裂解液的制备:首先,使用冷PBS缓冲液将新鲜组织洗涤两次。然后将预冷的提取试剂(一步法动物组织中有活性的蛋白质提取试剂盒,生工生物科技有限公司)加入到收集的组织并超声(每次30秒,3-4次,每次间隔1分钟)。超声之后,将组织裂解液在12000rpm(4℃)下离心10分钟,并将上清液转移到新的EP管中用于蛋白质定量和后续的传感实验。
五、传感分析实验:
对于目标传感研究中,两条荧光标记的DNA链(DNA 1和2)分别与三种 NMOFs孵育并用HEPES缓冲液(10mM,100mM NaCl,pH为7.2)稀释,使得DNA元件,Cu-MOF,Fe-MOF和Zr-MOF最终浓度分别为50nM,1μg/ mL,10μg/mL和20μg/mL。将混合物(每孔中200μL)转移到黑色96孔板 (Corining Inc.,America)中。温育30分钟后,在多功能酶标板上在540nm的激发波长下测量570nm处的荧光强度(I0)。当引入分析的靶标(蛋白质,结肠癌的细胞系或组织裂解液)并孵育30分钟(细胞系1小时),每个孔的反应体系在570nm处给出不同的响应(I)。两个值之间的差值(ΔI=I-I0)用作阵列传感分析的响应信号。每组目标实验重复六次。最后,使用Xlstat(2015版) 和IBM SPSS Statistics 24软件中的线性判别分析(LDA)处理原始数据矩阵。
八、结论
总之,我们已经证明具有DNA元件的NMOF组件可以制造能够分析结肠癌和正常组织的肿瘤组织的荧光传感器阵列。NMOF大小和表面的形态提供了与蛋白质的选择性相互作用,并且固有的猝灭荧光性质促进结合事件的信号转导。使用传感器阵列,我们可以快速(~1小时)地识别各种分析物,从纯的标准样品到复杂的临床样品,通过LDA分析具有高灵敏性和准确度。短时间的检测大大提高了诊断效率。值得注意的是,实现了完全分化以分析结肠癌的不同组织样本,其水平低至150ng,从而最小化活检组织大小。此外,该方法已经对未知的结肠癌组织进行了临床初步诊断,为传统的组织学检查方法提供了一种补充策略。总之,我们认为该基于NMOF的传感器阵列在生物医学诊断方面具有广阔的前景。

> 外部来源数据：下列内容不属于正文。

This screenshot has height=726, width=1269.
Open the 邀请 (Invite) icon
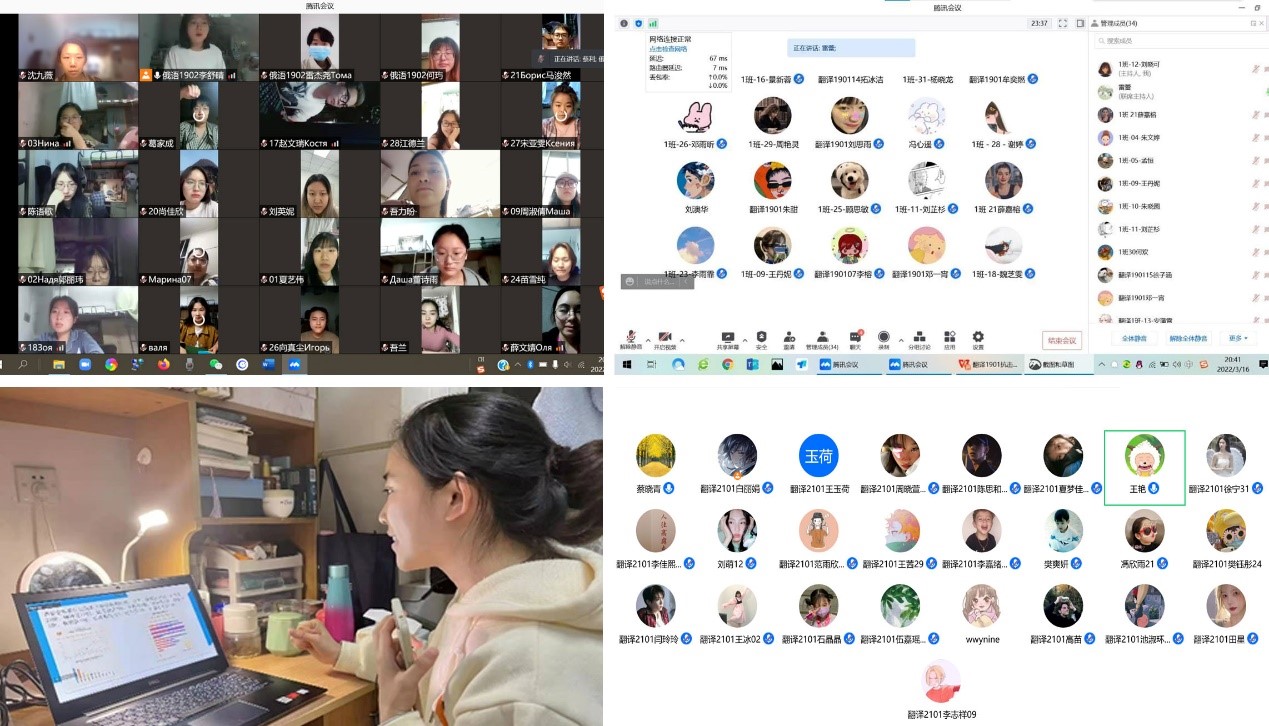(789, 338)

以上详细描述了本发明的装置原理,实施的方法及检测条件等,但是本发明不限于上述检测的具体细节,在本发明的技术构思范围内,可以对本发明进行检测底物的变换,这些检测底物的变换均属于本发明的保护范围内,另外需要说明的是,只要其不违背本发明的思想,其同样应当视为本发明所公开的内容。
附图说明
图1:基于纳米金属有机框架的阵列传感器结构和原理图。(A)本研究中使用的三种NMOFs的结构类型;(B)利用NMOFs与两个单链DNA之间的纳米组装,设计了6个识别元件(NP1-NP6)。所制备的传感器阵列对不同的结合过程产生不同的响应。
图2:三种NMOFs的PXRD图谱和TEM图像表征,分别是(a和b)Cu- MOFs,(c和d)Fe-MOFs,(e和f)Zr-MOFs。
图3:荧光标记的DNA 1在570nm处对Fe-MOFs的荧光滴定,即NP3识别元件。荧光强度被归一化并与Fe-MOFs的质量浓度作图。DNA浓度为50nM。插图为紫外光下随加入Fe-MOFs的浓度梯度而产生的荧光强度变化。
图4:基于阵列传感分析浓度为5μM的蛋白质。(A)传感阵列(NP1-NP6) 对多种蛋白的荧光响应:牛血清白蛋白(BSA)、血红蛋白(Hb)、溶菌酶 (Lyso)、辣根过氧化物酶(HRP)和蛋白酶K,误差条表示六个平行测量值的标准差;(B)从五种蛋白质的荧光反应模式得到的热图;(C)通过对5种浓度为5μM的五种蛋白质的LDA分析获得的荧光响应模式的前两个标准因子的典型得分图,具有95%置信椭圆。
图5:基于阵列的细胞系传感。(一)荧光响应(ΔI,I-I0)模式的传感器阵列(NP1-NP6)对各种恒定细胞数量(~1000)的细胞系(NCM 460,Colo 205和HCT 116);(B)LDA分析获得的三种细胞系荧光响应模式前两个因子的典型评分图,95%置信椭圆。
图6:光(A)用传感阵列预测的医学结果与组织病理学切片的金标准进行了比较;(B)基于建立的数据模型得到的标准分布图,分布的各点代表42个样本;(C)仅使用癌症与正常个体两组样本进行LDA分析,LDA数据集已被转换为统计直方图;(D)将两组样本进行ROC分析,曲线下面积AUC值是 0.90。